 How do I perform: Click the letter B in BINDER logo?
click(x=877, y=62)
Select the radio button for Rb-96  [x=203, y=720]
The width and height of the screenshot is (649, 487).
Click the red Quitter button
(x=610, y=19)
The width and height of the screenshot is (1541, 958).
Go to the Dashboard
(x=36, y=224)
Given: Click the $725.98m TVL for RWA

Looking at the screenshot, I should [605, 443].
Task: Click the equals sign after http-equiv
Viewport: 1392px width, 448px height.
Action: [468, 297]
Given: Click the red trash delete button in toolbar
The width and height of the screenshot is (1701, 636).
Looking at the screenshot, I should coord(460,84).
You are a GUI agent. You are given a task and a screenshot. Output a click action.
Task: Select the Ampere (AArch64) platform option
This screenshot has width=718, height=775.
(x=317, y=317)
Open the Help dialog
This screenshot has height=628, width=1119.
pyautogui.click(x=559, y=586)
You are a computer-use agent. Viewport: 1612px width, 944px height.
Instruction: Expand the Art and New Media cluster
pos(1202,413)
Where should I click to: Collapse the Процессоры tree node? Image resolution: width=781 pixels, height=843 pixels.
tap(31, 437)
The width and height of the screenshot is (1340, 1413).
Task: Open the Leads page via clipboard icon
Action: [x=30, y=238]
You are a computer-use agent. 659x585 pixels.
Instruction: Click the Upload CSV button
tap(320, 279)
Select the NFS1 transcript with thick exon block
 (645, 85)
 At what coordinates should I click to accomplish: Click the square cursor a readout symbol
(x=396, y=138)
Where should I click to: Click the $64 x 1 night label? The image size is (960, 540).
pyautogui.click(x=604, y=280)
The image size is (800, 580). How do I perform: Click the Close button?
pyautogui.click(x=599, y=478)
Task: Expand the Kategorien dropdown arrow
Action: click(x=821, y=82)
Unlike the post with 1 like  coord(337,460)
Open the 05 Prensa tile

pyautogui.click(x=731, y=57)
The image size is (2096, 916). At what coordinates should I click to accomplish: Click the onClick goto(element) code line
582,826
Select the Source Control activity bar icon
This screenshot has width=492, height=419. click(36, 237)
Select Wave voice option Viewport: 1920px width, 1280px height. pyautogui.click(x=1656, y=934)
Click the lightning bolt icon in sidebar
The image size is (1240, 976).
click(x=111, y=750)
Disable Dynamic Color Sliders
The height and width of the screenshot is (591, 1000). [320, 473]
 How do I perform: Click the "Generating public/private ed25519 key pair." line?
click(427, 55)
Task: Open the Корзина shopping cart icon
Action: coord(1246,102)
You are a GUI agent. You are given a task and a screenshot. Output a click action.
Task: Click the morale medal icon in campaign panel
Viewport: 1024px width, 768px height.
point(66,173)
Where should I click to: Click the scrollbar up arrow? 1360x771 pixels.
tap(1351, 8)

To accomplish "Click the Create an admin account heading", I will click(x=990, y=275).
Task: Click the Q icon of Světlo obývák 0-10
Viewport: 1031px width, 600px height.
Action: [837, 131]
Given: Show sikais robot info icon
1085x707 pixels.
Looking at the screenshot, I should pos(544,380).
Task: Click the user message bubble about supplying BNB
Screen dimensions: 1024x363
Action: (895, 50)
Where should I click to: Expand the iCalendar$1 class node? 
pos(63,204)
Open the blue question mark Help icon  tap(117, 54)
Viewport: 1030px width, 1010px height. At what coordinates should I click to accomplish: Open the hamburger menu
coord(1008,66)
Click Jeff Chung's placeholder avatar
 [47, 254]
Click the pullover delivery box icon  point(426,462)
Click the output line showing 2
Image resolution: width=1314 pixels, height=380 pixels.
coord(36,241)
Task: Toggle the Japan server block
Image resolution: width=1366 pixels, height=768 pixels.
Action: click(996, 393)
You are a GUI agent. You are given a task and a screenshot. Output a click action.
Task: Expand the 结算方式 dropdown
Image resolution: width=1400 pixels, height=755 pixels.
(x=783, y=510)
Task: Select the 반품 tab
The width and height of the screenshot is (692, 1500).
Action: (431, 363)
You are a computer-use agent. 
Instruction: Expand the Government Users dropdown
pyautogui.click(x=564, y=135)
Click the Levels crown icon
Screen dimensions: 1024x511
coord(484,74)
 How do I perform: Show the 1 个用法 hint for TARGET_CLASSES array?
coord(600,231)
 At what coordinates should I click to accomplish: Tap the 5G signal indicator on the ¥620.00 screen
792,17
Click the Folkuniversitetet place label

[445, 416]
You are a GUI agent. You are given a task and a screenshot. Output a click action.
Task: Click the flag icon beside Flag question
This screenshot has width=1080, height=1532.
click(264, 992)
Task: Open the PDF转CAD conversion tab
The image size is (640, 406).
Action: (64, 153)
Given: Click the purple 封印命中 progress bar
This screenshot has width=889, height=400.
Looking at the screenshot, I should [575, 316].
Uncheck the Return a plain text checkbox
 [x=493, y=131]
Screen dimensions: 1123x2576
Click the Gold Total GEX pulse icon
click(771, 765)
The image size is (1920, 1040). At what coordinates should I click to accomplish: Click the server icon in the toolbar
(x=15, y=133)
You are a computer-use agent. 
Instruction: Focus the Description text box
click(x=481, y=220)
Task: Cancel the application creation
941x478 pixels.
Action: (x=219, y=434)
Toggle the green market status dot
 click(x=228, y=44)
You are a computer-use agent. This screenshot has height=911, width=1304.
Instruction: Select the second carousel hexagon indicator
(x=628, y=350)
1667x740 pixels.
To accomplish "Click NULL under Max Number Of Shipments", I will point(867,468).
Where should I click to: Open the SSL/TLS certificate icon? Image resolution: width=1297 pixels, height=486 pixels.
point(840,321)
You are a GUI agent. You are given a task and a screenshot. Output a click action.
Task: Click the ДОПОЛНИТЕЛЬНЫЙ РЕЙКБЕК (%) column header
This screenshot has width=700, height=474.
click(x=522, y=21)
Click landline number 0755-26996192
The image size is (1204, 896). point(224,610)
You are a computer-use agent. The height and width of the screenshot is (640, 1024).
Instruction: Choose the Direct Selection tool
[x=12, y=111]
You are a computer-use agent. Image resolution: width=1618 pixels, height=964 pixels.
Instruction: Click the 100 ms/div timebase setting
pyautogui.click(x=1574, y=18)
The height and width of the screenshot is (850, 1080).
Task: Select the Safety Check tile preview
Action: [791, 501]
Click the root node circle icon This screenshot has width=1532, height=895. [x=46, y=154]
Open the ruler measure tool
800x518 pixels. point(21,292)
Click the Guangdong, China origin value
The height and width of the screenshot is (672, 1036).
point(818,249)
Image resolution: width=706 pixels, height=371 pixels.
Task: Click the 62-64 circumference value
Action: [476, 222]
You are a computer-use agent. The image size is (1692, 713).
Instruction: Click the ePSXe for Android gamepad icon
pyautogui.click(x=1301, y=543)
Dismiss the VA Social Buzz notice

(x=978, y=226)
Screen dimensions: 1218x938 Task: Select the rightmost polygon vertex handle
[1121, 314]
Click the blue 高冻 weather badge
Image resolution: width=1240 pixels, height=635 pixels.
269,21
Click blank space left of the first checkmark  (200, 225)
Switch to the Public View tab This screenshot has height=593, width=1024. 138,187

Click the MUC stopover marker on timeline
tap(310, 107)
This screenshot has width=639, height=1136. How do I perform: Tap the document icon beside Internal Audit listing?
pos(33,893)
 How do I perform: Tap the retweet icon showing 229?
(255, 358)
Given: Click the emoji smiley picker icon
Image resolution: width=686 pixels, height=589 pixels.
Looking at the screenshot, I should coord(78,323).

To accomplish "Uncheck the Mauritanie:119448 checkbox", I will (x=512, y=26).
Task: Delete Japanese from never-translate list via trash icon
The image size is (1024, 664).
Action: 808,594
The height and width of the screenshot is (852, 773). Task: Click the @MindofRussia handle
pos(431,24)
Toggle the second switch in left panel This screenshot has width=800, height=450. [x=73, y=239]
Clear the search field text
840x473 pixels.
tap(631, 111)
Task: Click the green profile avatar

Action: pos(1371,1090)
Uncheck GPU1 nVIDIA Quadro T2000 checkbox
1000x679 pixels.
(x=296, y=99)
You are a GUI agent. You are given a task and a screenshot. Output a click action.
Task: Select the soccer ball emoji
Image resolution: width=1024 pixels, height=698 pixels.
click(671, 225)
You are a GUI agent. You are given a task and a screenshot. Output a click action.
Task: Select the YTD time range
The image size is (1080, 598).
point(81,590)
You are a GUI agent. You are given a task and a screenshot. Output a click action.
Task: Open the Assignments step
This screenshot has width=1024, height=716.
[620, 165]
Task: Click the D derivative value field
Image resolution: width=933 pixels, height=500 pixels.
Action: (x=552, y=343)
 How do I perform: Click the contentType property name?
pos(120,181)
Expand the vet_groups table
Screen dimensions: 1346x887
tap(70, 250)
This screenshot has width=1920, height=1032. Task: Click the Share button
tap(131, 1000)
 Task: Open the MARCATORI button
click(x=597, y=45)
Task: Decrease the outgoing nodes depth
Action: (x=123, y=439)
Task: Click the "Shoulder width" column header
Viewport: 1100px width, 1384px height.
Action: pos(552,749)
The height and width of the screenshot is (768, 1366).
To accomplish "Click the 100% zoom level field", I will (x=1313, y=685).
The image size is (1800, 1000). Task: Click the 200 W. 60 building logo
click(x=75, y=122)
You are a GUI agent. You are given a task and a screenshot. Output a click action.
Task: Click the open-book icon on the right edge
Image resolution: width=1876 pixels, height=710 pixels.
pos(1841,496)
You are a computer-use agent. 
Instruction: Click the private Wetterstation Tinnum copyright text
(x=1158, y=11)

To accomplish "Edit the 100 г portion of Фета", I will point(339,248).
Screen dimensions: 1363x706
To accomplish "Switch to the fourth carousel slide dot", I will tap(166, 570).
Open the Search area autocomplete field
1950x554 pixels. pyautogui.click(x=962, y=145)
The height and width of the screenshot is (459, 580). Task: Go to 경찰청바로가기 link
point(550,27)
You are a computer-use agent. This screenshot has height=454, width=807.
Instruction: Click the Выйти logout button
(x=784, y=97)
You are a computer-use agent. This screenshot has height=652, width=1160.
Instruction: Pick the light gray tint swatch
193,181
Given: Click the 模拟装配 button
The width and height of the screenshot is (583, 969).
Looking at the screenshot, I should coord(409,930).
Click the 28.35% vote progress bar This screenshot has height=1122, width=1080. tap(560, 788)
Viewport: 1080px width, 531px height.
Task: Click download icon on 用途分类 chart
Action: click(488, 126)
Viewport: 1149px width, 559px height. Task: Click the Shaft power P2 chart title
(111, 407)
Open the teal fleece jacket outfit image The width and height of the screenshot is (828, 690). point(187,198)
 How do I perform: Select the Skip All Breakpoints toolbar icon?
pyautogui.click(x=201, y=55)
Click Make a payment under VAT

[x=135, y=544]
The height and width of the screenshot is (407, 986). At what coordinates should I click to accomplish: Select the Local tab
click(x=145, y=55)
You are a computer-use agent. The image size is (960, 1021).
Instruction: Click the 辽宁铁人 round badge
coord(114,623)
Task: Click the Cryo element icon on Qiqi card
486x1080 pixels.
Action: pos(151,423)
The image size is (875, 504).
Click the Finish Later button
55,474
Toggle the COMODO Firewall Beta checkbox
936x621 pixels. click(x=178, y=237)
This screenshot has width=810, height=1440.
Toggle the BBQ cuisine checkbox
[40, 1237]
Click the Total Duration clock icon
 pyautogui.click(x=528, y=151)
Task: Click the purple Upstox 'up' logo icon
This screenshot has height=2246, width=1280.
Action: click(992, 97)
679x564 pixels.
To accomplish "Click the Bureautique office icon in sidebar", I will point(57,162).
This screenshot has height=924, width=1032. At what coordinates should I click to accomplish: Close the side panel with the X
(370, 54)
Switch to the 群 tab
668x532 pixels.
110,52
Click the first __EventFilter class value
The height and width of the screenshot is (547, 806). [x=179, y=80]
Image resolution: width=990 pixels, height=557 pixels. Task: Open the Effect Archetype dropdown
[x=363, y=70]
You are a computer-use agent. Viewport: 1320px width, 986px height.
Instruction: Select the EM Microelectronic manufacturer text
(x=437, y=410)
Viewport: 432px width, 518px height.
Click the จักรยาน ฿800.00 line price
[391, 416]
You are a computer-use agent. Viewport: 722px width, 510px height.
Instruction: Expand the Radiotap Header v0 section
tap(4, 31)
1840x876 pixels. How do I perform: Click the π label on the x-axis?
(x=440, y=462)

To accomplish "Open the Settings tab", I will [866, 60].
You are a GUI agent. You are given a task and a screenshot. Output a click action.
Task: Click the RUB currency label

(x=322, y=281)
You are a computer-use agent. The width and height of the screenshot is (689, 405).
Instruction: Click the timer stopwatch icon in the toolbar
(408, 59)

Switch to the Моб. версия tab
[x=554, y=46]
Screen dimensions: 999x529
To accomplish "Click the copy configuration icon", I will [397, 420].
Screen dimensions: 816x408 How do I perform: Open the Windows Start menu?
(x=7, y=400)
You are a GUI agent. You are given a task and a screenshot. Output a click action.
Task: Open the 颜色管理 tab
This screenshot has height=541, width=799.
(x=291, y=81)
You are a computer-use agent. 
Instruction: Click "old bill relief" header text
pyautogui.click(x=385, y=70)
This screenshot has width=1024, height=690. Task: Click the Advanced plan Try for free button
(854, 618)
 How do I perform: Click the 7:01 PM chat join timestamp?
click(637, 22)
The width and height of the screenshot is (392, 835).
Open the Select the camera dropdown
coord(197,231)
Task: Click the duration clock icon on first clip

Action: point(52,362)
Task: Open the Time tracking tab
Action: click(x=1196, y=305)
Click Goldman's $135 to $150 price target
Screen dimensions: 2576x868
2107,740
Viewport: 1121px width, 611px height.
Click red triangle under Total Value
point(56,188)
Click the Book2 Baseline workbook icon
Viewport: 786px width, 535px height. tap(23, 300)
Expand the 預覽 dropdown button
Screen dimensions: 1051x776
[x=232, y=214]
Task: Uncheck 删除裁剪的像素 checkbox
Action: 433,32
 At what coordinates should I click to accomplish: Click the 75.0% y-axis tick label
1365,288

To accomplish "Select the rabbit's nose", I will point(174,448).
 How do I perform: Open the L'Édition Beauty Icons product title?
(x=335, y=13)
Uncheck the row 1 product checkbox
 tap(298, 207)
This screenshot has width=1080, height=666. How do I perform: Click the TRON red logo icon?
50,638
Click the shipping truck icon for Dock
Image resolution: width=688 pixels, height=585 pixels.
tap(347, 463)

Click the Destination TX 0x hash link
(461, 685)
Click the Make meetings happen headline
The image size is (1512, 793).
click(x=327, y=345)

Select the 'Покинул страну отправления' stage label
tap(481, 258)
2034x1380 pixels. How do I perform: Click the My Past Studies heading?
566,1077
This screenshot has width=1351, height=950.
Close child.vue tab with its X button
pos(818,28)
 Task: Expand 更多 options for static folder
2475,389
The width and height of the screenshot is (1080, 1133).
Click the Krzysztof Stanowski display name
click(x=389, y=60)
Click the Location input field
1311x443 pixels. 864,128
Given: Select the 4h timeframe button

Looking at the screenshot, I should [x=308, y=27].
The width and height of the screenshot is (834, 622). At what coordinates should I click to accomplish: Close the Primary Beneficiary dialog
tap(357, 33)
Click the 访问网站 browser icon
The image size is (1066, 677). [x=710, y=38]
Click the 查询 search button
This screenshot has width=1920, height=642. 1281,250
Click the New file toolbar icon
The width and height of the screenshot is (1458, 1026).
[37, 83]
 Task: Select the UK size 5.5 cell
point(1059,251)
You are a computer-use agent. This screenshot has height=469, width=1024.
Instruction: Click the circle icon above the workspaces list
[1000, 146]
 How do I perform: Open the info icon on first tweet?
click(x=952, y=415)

• **Task item**: Everything above from the line containing "Uncheck GPU1 nVIDIA Quadro T2000 checkbox" down to the line containing "has height=454, width=807." should be copied exactly, both end lines included, and nothing else.

• **Written response**:
Uncheck GPU1 nVIDIA Quadro T2000 checkbox
1000x679 pixels.
(x=296, y=99)
You are a GUI agent. You are given a task and a screenshot. Output a click action.
Task: Select the soccer ball emoji
Image resolution: width=1024 pixels, height=698 pixels.
click(671, 225)
You are a GUI agent. You are given a task and a screenshot. Output a click action.
Task: Select the YTD time range
The image size is (1080, 598).
point(81,590)
You are a GUI agent. You are given a task and a screenshot. Output a click action.
Task: Open the Assignments step
This screenshot has width=1024, height=716.
[620, 165]
Task: Click the D derivative value field
Image resolution: width=933 pixels, height=500 pixels.
Action: (x=552, y=343)
 How do I perform: Click the contentType property name?
pos(120,181)
Expand the vet_groups table
Screen dimensions: 1346x887
tap(70, 250)
This screenshot has width=1920, height=1032. Task: Click the Share button
tap(131, 1000)
 Task: Open the MARCATORI button
click(x=597, y=45)
Task: Decrease the outgoing nodes depth
Action: (x=123, y=439)
Task: Click the "Shoulder width" column header
Viewport: 1100px width, 1384px height.
Action: pos(552,749)
The height and width of the screenshot is (768, 1366).
To accomplish "Click the 100% zoom level field", I will (x=1313, y=685).
The image size is (1800, 1000). Task: Click the 200 W. 60 building logo
click(x=75, y=122)
You are a GUI agent. You are given a task and a screenshot. Output a click action.
Task: Click the open-book icon on the right edge
Image resolution: width=1876 pixels, height=710 pixels.
pos(1841,496)
You are a computer-use agent. 
Instruction: Click the private Wetterstation Tinnum copyright text
(x=1158, y=11)

To accomplish "Edit the 100 г portion of Фета", I will point(339,248).
Screen dimensions: 1363x706
To accomplish "Switch to the fourth carousel slide dot", I will tap(166, 570).
Open the Search area autocomplete field
1950x554 pixels. pyautogui.click(x=962, y=145)
The height and width of the screenshot is (459, 580). Task: Go to 경찰청바로가기 link
point(550,27)
You are a computer-use agent. This screenshot has height=454, width=807.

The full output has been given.